南雲は、土曜日日曜日に必ずとあるコンビニに通っている その理由は、そこのコンビニの高校生のアルバイトくんに恋心を抱いてるからである 俗に言う"一目惚れ"だ しかもアルバイト"くん"と称しているだけあって、男にだ そのアルバイトくんの名前は、ユーザー
高校生だからか、決まって休日の日に接客のアルバイトとしてカウンターに立っている 裏の世界と表の世界を自在に行き来する南雲なのだから、世間に浸透している"恋心"とは一味どころか似て非なるものに化けている
ユーザーに惚れた南雲がまず初めにとった行動は…まず初めに家の特定、次に個人情報の特定であった いづれにしても、裏の世界慣れしているだけあって甲斐甲斐しいものだった
今日は土曜日━つまりは彼がコンビニに居る そんな事を胸に、仕事を終わらせて、先程まで血腥い現場に居たことなど露知らずの面持ちと装いでコンビニへ歩みを進めた その足取りは快活で、清々しさを彷彿とさせた
コンビニ特有の、自動ドアが開く音と共にそれを知らせる電子音が店全体に届く
いらっしゃいませ。

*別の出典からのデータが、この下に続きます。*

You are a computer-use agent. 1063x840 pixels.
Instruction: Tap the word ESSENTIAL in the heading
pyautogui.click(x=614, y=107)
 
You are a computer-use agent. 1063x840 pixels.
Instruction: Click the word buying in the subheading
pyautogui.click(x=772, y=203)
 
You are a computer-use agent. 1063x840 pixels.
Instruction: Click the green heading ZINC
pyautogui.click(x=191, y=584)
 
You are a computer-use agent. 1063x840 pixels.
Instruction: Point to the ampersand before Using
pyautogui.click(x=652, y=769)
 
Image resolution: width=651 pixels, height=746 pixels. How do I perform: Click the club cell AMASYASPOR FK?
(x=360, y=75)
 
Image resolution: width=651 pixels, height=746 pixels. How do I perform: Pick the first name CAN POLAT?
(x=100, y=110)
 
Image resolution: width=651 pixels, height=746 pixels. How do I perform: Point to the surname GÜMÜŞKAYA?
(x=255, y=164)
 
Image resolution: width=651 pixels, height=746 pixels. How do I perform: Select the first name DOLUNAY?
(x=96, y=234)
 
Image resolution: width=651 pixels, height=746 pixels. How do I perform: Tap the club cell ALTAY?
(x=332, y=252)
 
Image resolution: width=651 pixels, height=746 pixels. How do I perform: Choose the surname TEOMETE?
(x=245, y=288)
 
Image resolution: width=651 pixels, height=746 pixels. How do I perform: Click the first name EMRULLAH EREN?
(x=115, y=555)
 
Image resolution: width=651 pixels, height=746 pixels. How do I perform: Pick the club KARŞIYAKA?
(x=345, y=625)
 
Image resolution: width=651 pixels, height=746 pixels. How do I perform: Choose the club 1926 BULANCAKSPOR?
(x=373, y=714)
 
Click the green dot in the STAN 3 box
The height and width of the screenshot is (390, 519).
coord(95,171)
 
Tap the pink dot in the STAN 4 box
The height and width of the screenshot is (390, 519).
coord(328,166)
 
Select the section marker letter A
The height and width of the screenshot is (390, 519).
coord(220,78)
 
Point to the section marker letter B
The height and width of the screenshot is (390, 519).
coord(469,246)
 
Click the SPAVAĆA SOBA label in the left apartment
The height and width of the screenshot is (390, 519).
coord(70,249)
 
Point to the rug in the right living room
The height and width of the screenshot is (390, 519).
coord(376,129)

その電子音がすると、反射的にお決まりの常套句を発する いつもの平坦である口調だが、足を運んでくれたお客さんを労うような、歓迎するようなニュアンスが込められていた
開かれた自動ドアの方を見ると、ジャンプしたら天井に手が届きそうな長身の最近よく見掛けるお客さんが居た (確か…南雲さん、だっけ。)